Male brings food to the incubating/brooding female, who in turn feeds the young. Young away from the nest are fed by the male, at least until the female abandons the nest. More information is needed to determine the role of the female following her activity at the nest. Female dissects prey into small portions before feeding small young. Older young are given larger portions up to the time they receive whole prey. Male feeds only whole prey to their young. More information is needed on the parent offspring break.

No data available on frequency of feeding trips, amounts of food brought per trip, and apportionment of food to young. The fact that siblings do not always gain body mass equally suggests unequal apportionments of food and possibly sibling aggression. On the other hand, the successful departure from a nest by all of its siblings indicates that uneven growth rates matter little when sufficient food is available.

Nest Sanitation

Female defecates away from the nest, which remains quite clean before the young begin to hatch. Thereafter, the nest becomes increasingly soiled through defecation (no fecal sacs) by the young, disgorged pellets, and particularly unused lemming carcasses and other prey that accumulate and spoil. Flies gather at nests that become soiled after hatching of young. Mosquitoes attack owlets, particularly about the eyes and face (Sutton and Parmelee 1956, Watson 1957). Not determined is whether such attacks are simply annoyances, or vectors of disease. A detailed study on the invertebrates at a Snowy Owl’s nest is needed.
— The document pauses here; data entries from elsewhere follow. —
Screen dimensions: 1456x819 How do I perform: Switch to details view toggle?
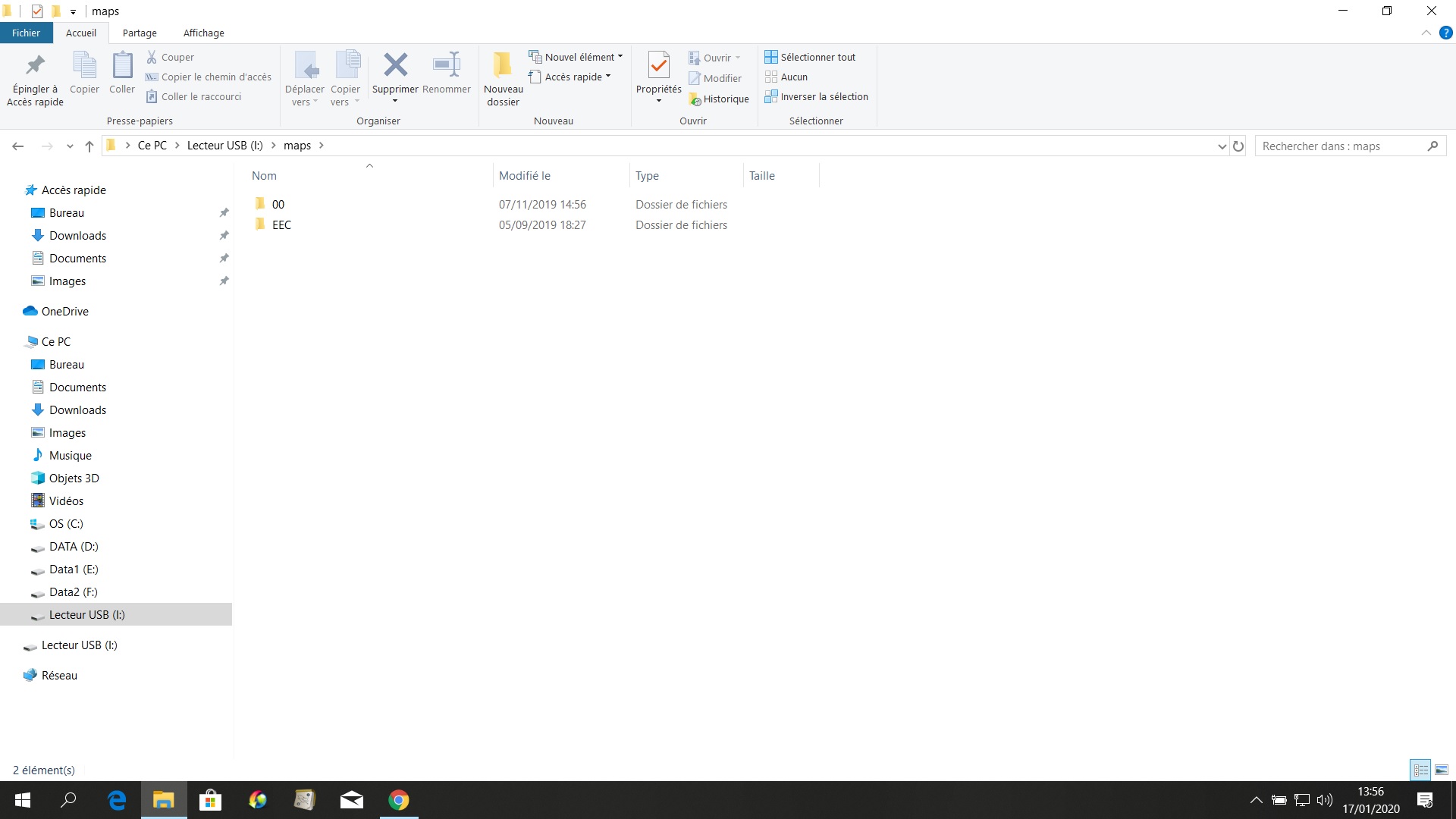tap(1420, 770)
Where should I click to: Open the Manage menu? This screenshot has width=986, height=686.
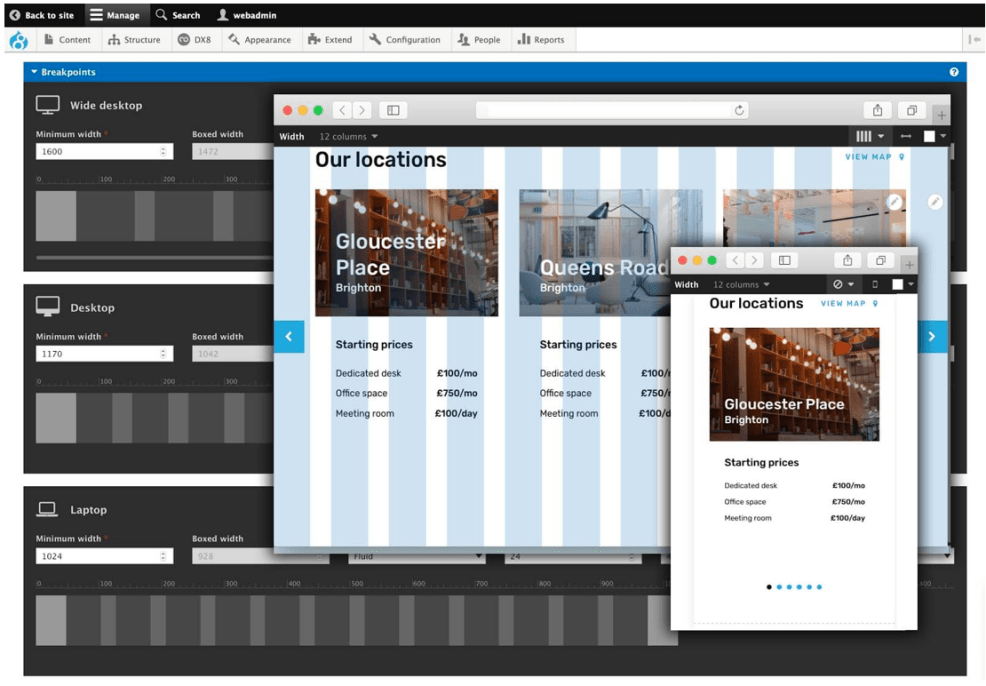(x=117, y=15)
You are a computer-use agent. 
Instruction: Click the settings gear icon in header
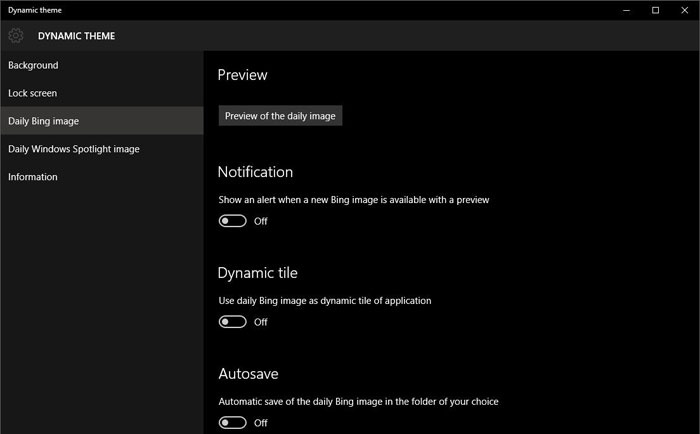[x=15, y=37]
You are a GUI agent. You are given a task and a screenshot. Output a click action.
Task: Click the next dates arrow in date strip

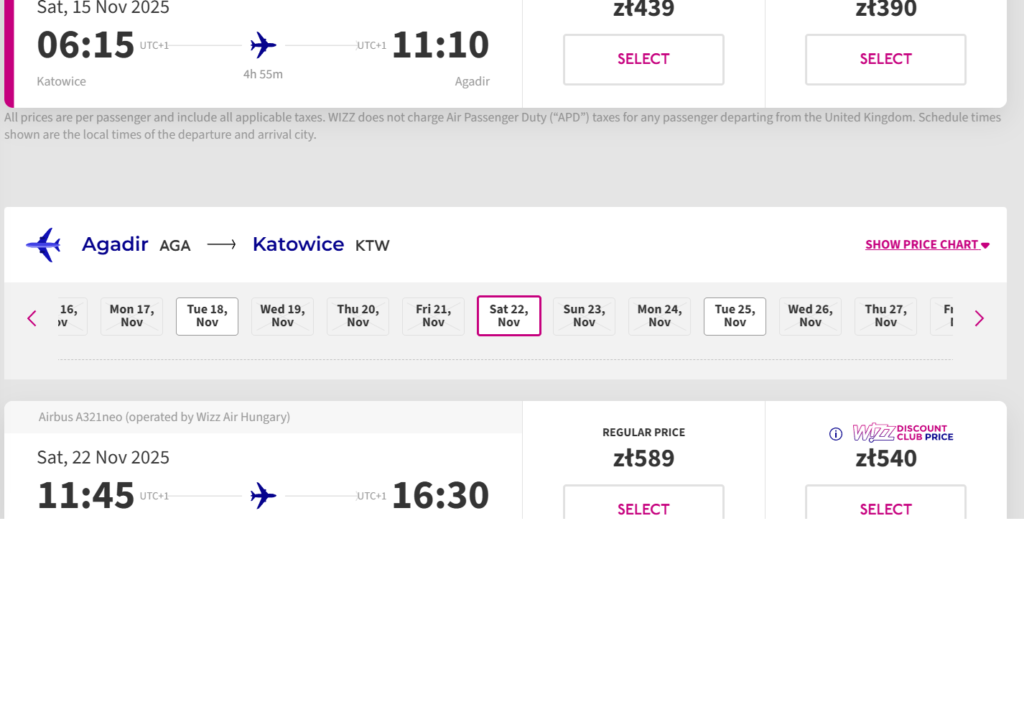tap(979, 318)
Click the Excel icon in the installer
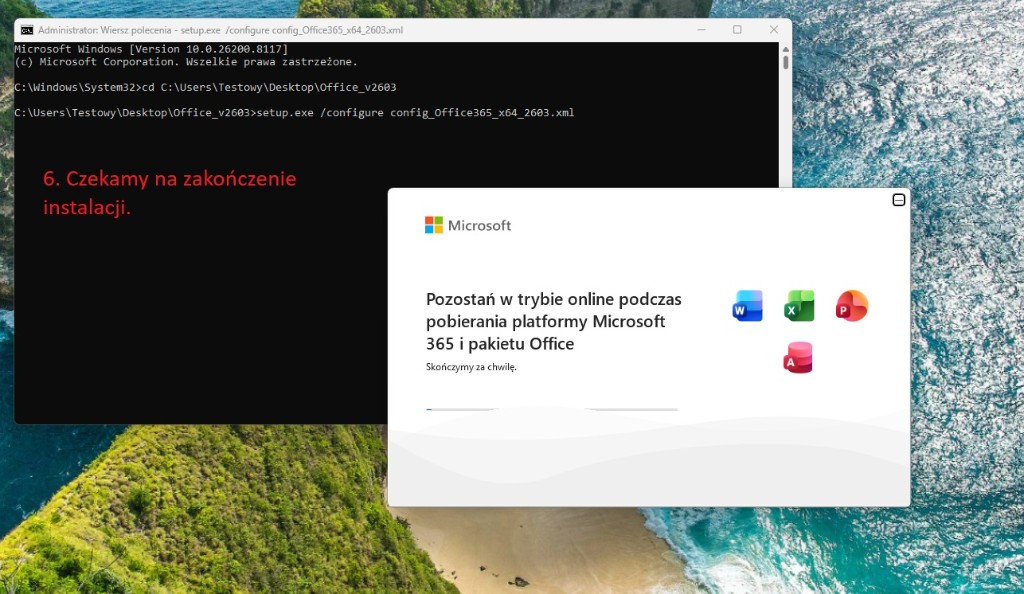The image size is (1024, 594). (x=799, y=306)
Little information. Females and broods of bigamist matings remain apart and do not interact within the males’ territory (Watson 1957).

Departure From Nest

On Baffin Island, Parmelee and Sutton (1956) observed that owlets left the nest when 14 d old, although Watson (1957) found that the period ranged from 18 to 25 d; most young left about 25 d. On Victoria Island, Parmelee et al. (1967) found that most young left at 14 to 16 d, some remaining until 22 d of age. Having left the nest, young may (Parmelee et al. 1967, Robinson and Becker 1986) or may not (Watson 1957) return. Although some owlets leave the nest and wander when only 14 d old, some of them apparently return to the nest one or more times before abandoning it for the last time. A final departure date of 25 to 26 d seems reasonable; many days pass before even these late-departing young fledge. Under the care of both parents, the scattered young sometimes reconvene and band together (Parmelee 1972).
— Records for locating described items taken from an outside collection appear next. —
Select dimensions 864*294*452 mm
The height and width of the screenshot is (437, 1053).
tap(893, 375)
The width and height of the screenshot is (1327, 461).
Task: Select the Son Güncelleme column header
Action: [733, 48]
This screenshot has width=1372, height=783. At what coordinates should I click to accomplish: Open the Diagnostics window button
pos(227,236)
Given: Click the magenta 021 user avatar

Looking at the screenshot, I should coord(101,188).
Fledglings make frequent short flights, especially down inclines, before they are capable of making sustained buoyant ones. Owlets are unable to fly strongly with good control until over 50 d old (Watson 1957, Parmelee et al. 1967, Robinson and Becker 1986). At one nest with 11 eggs, 54 d elapsed between the laying of the first egg and hatching of the last young; allowing another 50 d for fledging, the interval from first egg to fledging of the last young totaled 104 d (Parmelee 1972). The period would be considerably shorter for nests with small clutches.
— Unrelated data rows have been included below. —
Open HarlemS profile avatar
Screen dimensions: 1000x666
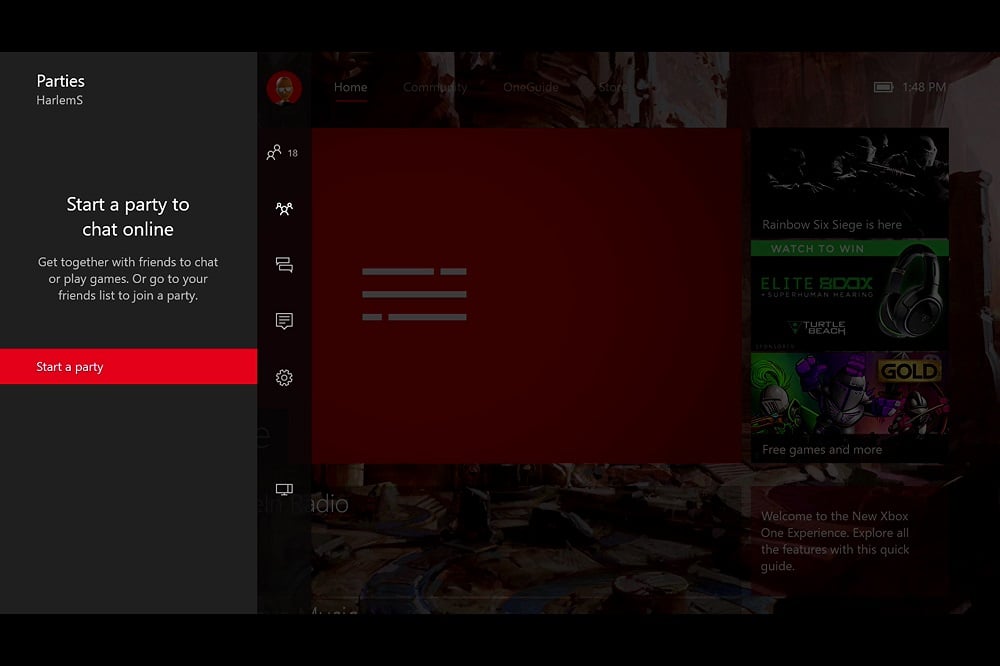pos(283,88)
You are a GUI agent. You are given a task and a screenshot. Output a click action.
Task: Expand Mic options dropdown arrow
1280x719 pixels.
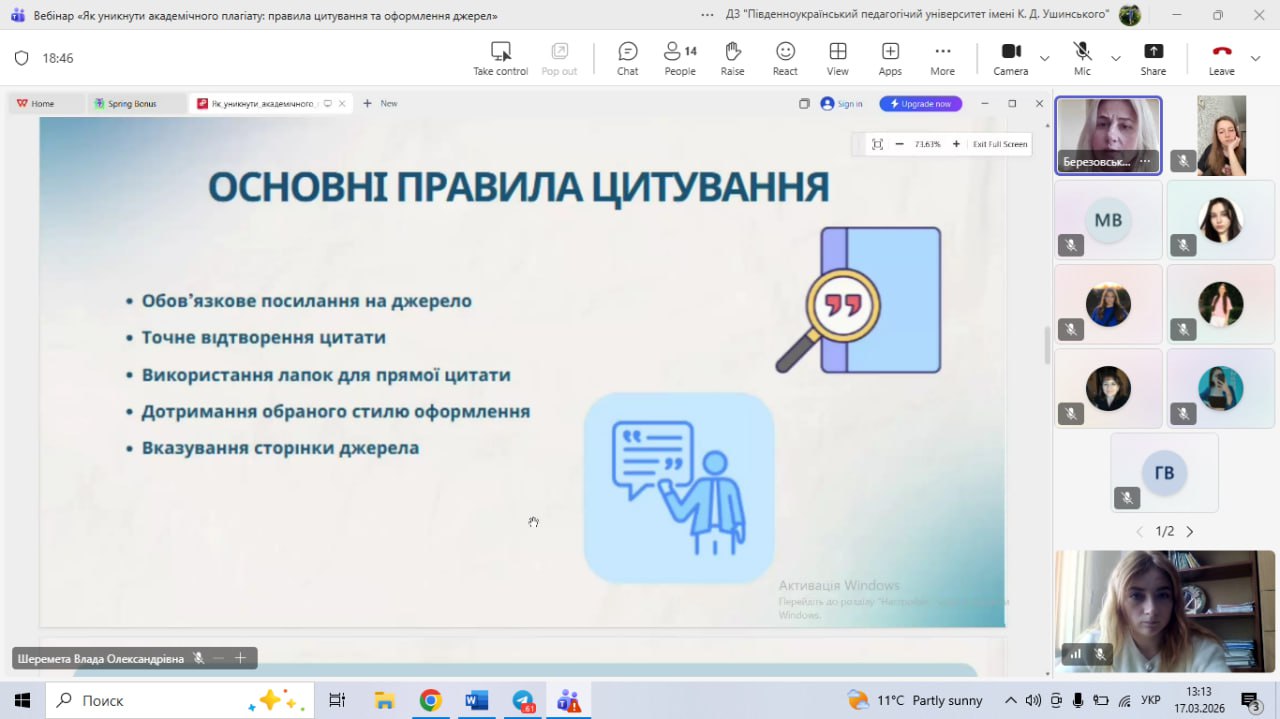coord(1116,59)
Once the young leave the nest (at about 25 d old), they are fed entirely by the parents for at least another five weeks, when they first began to hunt for themselves (Watson 1957). They are probably partly fed for at least another week or two, as they are still poor at hunting. During the five weeks after leaving the nest, an owlet eats roughly 7 kg of lemmings. Including lemmings eaten in and out of the nest, a brood of nine owlets will have consumed as many as 1,500 lemmings by the time they reach independence.

Little information on independent, fledged young on the breeding grounds. See Migration; Populations: range.